雜思集: 3月 2019

機器名稱和對應 IP

K8S01 Master 192.168.8.53 Ubuntu 18.04

K8S02 Notes 192.168.8.54 Ubuntu 18.04

K8S03 Notes 192.168.8.55 Ubuntu 18.04

SVAI01 Notes – GPU 192.168.3.48 Ubuntu 18.04

SVAI02 Notes – GPU 192.168.3.49 Ubuntu 18.04

安裝前注意

設置主機名

sudo hostnamectl set-hostname k8s-master

sudo vi /etc/hostname

/etc/hosts 要添加全部 hosts

關閉防火牆

sudo iptables -F

關閉系統 Swap

sudo swapoff -a

修改 /etc/fstab，避免 Swap 自動掛載

sudo sed -e '/swap/ s/^#*/#/' -i /etc/fstab

確認關閉

free -m

在所有節點上將系統軟件包更新到最新版本：

sudo apt-get update

sudo apt-get upgrade

sudo apt-get install linux-image-extra-virtual

sudo reboot

添加用戶以管理Kubernetes集群：

sudo useradd -s /bin/bash -m kube

sudo passwd kube pw:kube

sudo usermod -aG sudo kube

echo "kube ALL=(ALL) NOPASSWD:ALL" | sudo tee /etc/sudoers.d/kube

安裝Docker Engine

先確認系統上已卸載任何舊版本的Docker引擎：

sudo apt-get remove docker docker-engine docker.i

安裝相關套件

sudo apt-get install apt-transport-https ca-certificates curl software-properties-common

安裝Docker

sudo apt install docker.io

sudo systemctl enable docker

Install Docker -CE

安裝GPG證書

https_proxy=192.168.1.88:3128 wget https://download.docker.com/linux/ubuntu/gpg -O docker.key

sudo apt-key add docker.key

寫入軟件源信息

add source

Create a new file for the Docker repository at /etc/apt/sources.list.d/docker.list

寫入軟件源信息

sudo add-apt-repository "deb [arch=amd64] http://mirrors.aliyun.com/docker-ce/linux/ubuntu $(lsb_release -cs) stable"

安裝 Docker-CE

sudo apt-get install docker-ce

測試 hello-world ，就出現錯誤

sudo docker run hello-world

先建下面目錄

sudo mkdir /etc/systemd/system/docker.service.d

再新增一個 http-proxy.conf 檔案

sudo vi /etc/systemd/system/docker.service.d/http-proxy.conf

內容如下：

[Service]

Environment="HTTP_PROXY=http://192.168.2.91:80/"

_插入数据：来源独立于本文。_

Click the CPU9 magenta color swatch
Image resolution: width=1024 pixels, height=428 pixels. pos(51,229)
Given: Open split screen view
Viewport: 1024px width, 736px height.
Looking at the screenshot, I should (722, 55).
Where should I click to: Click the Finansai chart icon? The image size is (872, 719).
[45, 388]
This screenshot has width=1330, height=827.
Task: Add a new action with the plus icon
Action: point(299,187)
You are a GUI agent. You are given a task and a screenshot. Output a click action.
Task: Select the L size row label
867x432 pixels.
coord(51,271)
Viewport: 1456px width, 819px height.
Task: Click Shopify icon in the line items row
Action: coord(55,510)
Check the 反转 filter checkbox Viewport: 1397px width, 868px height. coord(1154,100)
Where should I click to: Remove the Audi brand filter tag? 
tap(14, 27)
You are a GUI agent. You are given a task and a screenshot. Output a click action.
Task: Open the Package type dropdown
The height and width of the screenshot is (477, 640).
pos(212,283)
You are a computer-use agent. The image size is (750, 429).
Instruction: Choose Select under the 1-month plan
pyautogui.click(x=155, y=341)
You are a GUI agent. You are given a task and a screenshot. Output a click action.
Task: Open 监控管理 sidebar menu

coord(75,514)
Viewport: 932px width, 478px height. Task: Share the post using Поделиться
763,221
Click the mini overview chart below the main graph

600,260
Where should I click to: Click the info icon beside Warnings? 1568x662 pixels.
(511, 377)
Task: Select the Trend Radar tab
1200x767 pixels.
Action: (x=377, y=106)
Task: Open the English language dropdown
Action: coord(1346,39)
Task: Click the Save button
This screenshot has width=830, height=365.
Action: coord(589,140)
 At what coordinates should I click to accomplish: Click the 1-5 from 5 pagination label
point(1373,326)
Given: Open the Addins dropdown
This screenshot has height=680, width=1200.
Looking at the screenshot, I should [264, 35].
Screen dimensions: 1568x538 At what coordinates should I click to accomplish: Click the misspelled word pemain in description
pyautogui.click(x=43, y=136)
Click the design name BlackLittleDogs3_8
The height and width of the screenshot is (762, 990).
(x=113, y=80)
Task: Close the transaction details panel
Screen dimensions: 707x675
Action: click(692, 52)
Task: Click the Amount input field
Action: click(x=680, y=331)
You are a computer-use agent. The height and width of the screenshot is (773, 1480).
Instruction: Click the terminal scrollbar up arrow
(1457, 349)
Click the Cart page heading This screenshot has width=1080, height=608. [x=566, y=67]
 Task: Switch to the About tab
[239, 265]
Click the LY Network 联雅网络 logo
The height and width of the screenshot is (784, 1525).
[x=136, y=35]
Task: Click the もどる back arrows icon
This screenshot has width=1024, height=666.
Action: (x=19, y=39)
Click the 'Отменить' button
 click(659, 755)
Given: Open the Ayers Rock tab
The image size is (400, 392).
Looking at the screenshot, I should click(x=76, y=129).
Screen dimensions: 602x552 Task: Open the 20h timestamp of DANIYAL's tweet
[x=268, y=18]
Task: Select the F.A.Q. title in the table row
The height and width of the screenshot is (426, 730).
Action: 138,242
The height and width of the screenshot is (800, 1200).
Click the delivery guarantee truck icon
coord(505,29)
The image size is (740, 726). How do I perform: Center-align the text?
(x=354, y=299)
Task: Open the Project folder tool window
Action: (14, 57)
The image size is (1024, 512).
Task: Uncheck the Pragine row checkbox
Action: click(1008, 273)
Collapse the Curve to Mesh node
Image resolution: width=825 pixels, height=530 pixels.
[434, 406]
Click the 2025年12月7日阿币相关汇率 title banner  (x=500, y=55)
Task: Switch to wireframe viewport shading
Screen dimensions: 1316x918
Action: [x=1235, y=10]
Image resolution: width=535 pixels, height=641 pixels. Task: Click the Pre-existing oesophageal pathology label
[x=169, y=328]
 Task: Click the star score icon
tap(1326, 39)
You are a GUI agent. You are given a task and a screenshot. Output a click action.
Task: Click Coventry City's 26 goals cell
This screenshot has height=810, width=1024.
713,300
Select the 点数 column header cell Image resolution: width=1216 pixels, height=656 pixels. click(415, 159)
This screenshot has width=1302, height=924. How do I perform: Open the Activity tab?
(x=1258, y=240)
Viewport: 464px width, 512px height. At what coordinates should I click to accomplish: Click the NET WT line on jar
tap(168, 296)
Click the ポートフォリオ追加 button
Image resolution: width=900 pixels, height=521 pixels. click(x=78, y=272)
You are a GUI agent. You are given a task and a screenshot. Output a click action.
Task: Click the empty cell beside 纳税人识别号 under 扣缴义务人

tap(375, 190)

Environment="HTTPS_PROXY=http://192.168.2.91:80/"

sudo systemctl daemon-reload

sudo systemctl show --property Environment docker

sudo systemctl restart docker

再跑一次 sudo docker run hello-world 還是錯誤，但是錯誤碼不同。要用 docker login

去 Docker 註冊一個帳號，跑一次 Docker login

sudo docker run hello-world -- 再跑一次，終於成攻了

Kuberntes 安裝

添加憑證和 repository

curl -s https://packages.cloud.google.com/apt/doc/apt-key.gpg | sudo apt-key add

sudo apt-add-repository "deb http://apt.kubernetes.io/ kubernetes-xenial main"

安裝K8S 相關套件

sudo apt install kubeadm kubectl kubelet

初始化 Maste

sudo kubeadm init --kubernetes-version=v1.13.4 --pod-network-cidr=10.244.0.0/16 service-cidr=10.96.0.0/12

沒有關閉 SWAP 會出現下面錯誤

執行畫面

neo@u1810:~$ sudo kubeadm init --kubernetes-version=v1.13.4 --pod-network-cidr=10.244.0.0/16 service-cidr=10.96.0.0/12

[init] Using Kubernetes version: v1.13.4

[preflight] Running pre-flight checks

[WARNING SystemVerification]: this Docker version is not on the list of validated versions: 18.09.3. Latest validated version: 18.06

[preflight] Pulling images required for setting up a Kubernetes cluster

[preflight] This might take a minute or two, depending on the speed of your internet connection

[preflight] You can also perform this action in beforehand using 'kubeadm config images pull'

[kubelet-start] Writing kubelet environment file with flags to file "/var/lib/kubelet/kubeadm-flags.env"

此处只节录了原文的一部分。